Море и солнце (Тэффи)
← В Аббации | Море и солнце | Экскурсия → |
Из цикла «На чужбине», сб. «Дым без огня». Опубл.: 1913. Источник: Тэффи Н. А. Собрание сочинений. Том 5: «Карусель». — М.: Лаком, 2000. — С. 302-305. • Впервые: Русское Слово. — 1913. — 15(28) августа. — № 188. — С. 3—4. В газетном варианте слово «солнце» в заглавии с маленькой буквы; в оглавлении книги — с большой. |
Полдень.
Яркое солнце.
Теплое, соленое, как вчерашний подогретый бульон, море.
Мы лежим на горячих камнях и медленно поджариваемся.
Нас много. Несколько сотен человек со всех концов земного шара; приехали мы специально, чтобы подсолиться в море и поджариться на солнце.
От воды и солнца, а боле всего оттого, что все мы полуголые, мы очень ласковы друг к другу.
Если кому-нибудь трудно вылезть из воды на камень, соседи любезно помогают, уступают место, советуют, как лучше лечь. Мы добрые и все равны. Наши деньги и наше общественное положение остались там, на берегу, в номерованной кабинке, под ключом и охраной мудрой «бадемейстерин»[1], а здесь, в море, мы все равны: и пастор из
Дрездена, и кокотка из Вены, и профессора философии из Кенигсберга, и содержательница паровой прачечной из Самары, — все одинаково вскрикивают «уф!», бросаясь в воду, и «гоп!», влезая на камень.
Солнце припекает, поджаривает, прижигает, дезинфицирует, радиоактивирует тело.
Лежишь с полузакрытыми глазами, смотришь, как мелко дрожит и прыгает морская солнечная рябь. Ничего не думаешь, ничего не вспоминаешь. Только бы никто не помешал, не заставил бы пошевелиться.
Приятно мне или неприятно, — не знаю. Может быть, даже неприятно, потому что соленая вода разъедает тело, а солнце жжет так больно. Чувство, испытываемое мною, есть самая чистая лень, какая только водится на свете. Лень золотистая, солнечная, лень, которая закроет человеку глаза, разбросает ему, как бессильному, как мертвому, руки и ноги, погасит мысль и наведет на лицо бессознательно-блаженную улыбку.
Лежишь, смотришь полузакрытыми глазами, думаешь: «Господи! Неужели это моя нога такая длинная, такая черная? Как быть, как жить с такой ногой? И с чего она такая стала?»
Но шевельнуться нельзя. И вдруг нога сама медленно вытягивается, к ней примыкает другая такая же, и обе медленно скользят в воду. Слава Богу, это не мои ноги! Он прикреплены к длинному черному итальянцу в полосатой фуфайке. Как все, однако, хорошо выяснилось!
Когда солнце слишком нажжет, приходится спуститься в воду, и лень, улыбнувшись, уходит.
В воде оживленно.
Вот, уцепившись за канат, крякает, как старая утка, толстая немка с целым выводком веснущатых дочек в клеенчатых чепчиках. Дочки держатся за канат широкими красными лапами и робко болтают ногами.
За поперечный канат, где поглубже, ухватились четыре славянина — серб, кроат, поляк и русский — и занимаются сравнительной филологией.
Русского понимают все, только просят говорить помедленнее.
— Помалу![2] Помалу! — кричат кроат и поляк.
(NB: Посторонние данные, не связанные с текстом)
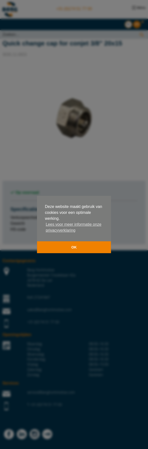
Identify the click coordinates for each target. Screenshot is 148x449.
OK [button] (74, 247)
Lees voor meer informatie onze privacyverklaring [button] (73, 227)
— Не брзи,[3] — просит серб.
Но русский разборзился, и унять его трудно. Он декламирует «Письмо Татьяны» и требует, чтобы все восторгались простотой языка.
Молодая чешка тут же на канате воспитывает при помощи шлепков своего семилетнего первенца. Первенец — натура, плохо поддающаяся культуре, — ревет благим матом и, дрыгая ногами, брызгает на клетчатый бант, украшающий шляпу старой англичанки.
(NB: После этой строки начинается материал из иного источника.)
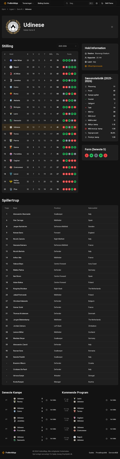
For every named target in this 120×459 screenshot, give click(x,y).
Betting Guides (43, 3)
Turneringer (28, 3)
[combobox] (67, 46)
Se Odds (53, 400)
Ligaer (11, 9)
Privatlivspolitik (101, 453)
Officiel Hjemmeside (93, 66)
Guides (91, 453)
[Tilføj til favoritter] (112, 27)
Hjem (4, 9)
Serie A (19, 9)
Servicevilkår (113, 453)
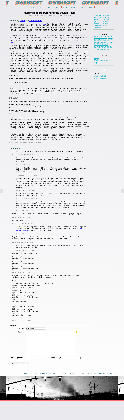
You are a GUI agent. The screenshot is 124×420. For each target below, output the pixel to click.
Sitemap (102, 392)
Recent (49, 7)
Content (35, 392)
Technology (97, 16)
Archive (65, 7)
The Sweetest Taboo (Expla (103, 47)
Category (74, 7)
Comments (103, 87)
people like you (67, 392)
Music (105, 28)
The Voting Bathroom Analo (103, 49)
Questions (97, 19)
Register (103, 89)
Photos (96, 21)
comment (13, 343)
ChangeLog (106, 26)
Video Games (98, 30)
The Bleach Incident (101, 51)
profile (96, 86)
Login (95, 89)
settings (104, 86)
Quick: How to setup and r (103, 42)
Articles (43, 16)
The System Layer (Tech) (102, 45)
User (82, 7)
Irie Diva (17, 240)
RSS (116, 392)
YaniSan (96, 71)
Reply (32, 171)
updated (45, 392)
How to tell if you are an (103, 40)
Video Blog (97, 28)
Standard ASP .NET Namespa (103, 54)
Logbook (106, 19)
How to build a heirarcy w (103, 53)
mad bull (17, 171)
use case (42, 25)
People (96, 87)
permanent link (13, 158)
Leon (16, 234)
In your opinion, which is (103, 69)
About (90, 7)
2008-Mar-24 (35, 21)
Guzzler (96, 66)
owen (22, 21)
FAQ (110, 392)
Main (32, 7)
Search (58, 7)
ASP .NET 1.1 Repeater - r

Англичанка сердито крутит большими глазами на темно-коричневом лице.
В тесной кучке кувыркающихся и ныряющих молодых людей больше всех и громче всех веселится белозубый негр. Он выгорел, отбелился на солнце и в смуглой, загорелой компании венгерцев чувствует себя совсем блондином.
— Оэ! Оэ!
Сверкают в воздухе смешные белые подошвы его ног и все смеются и ждут, откуда вынырнет его круглая голова, с круто вьющимися бараньими немокнущими волосами.
В жизни он просто мальчишка-кельнер приморского кафе. Но здесь, в море, на солнце, он один из самых интересных членов общества. Через час ему дадут сорок хеллеров на чай за поданное мороженое, и он взмахнет салфеткой и скажет: «Küss die Hand»[4]. Но здесь, в море, на солнце, интересно и весело, схватив его черную руку, с узкой белой обезьяньей ладонью, нырнуть месте в эту едкую воду, ядовито-зеленого цвета.
— Оэ! Оэ!
Тут же в маленькой грязной лодчонка шныряет между купающимися ошалелый фотограф.
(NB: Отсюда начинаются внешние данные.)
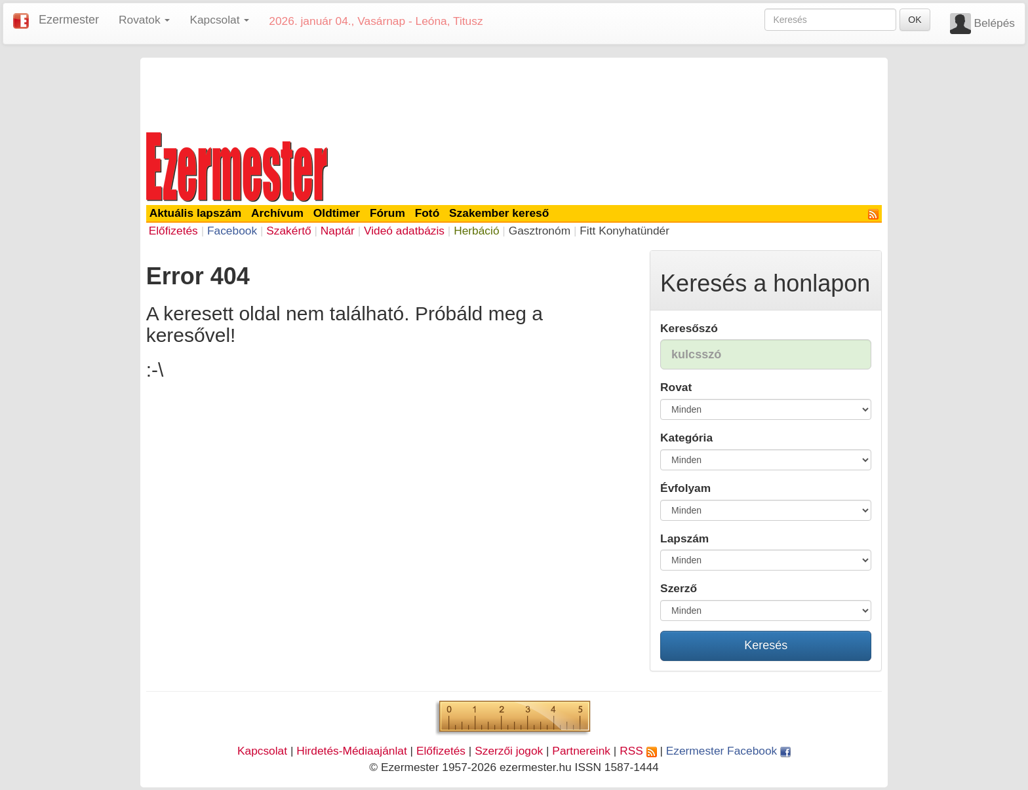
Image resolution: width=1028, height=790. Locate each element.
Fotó (427, 212)
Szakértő (288, 230)
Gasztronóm (539, 230)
На нем рваная соломенная калоша вместо шляпы, купальная фуфайка, высоко засученные штаны и мокрые парусиновые туфли на босых ногах. Он нечто в роде земноводного пресмыкающегося, так как сам не знает, к кому себя причислить — к купающимся или материковым людям.
В его лодчонке такой же, как он, ошалелый земноводный мальчишка болтает веслом, стараясь не задевать за плечи купающихся.
Где группа погуще, лодчонка останавливается, водружается треножник, соломенная калоша прячется под черный платок, и все видят, что у фотографа ножки такие же тонкие и такие же черные, как у аппарата.
Пружинка щелкает.
— Четыреста пятьдесят восемь! — кричит фотограф.
Это — номер снимка, который вы можете завтра приобрести в виде карт-посталь[5], и, отметив крестом свою физиономию, послать на родину, на радость и удивление родных и знакомых.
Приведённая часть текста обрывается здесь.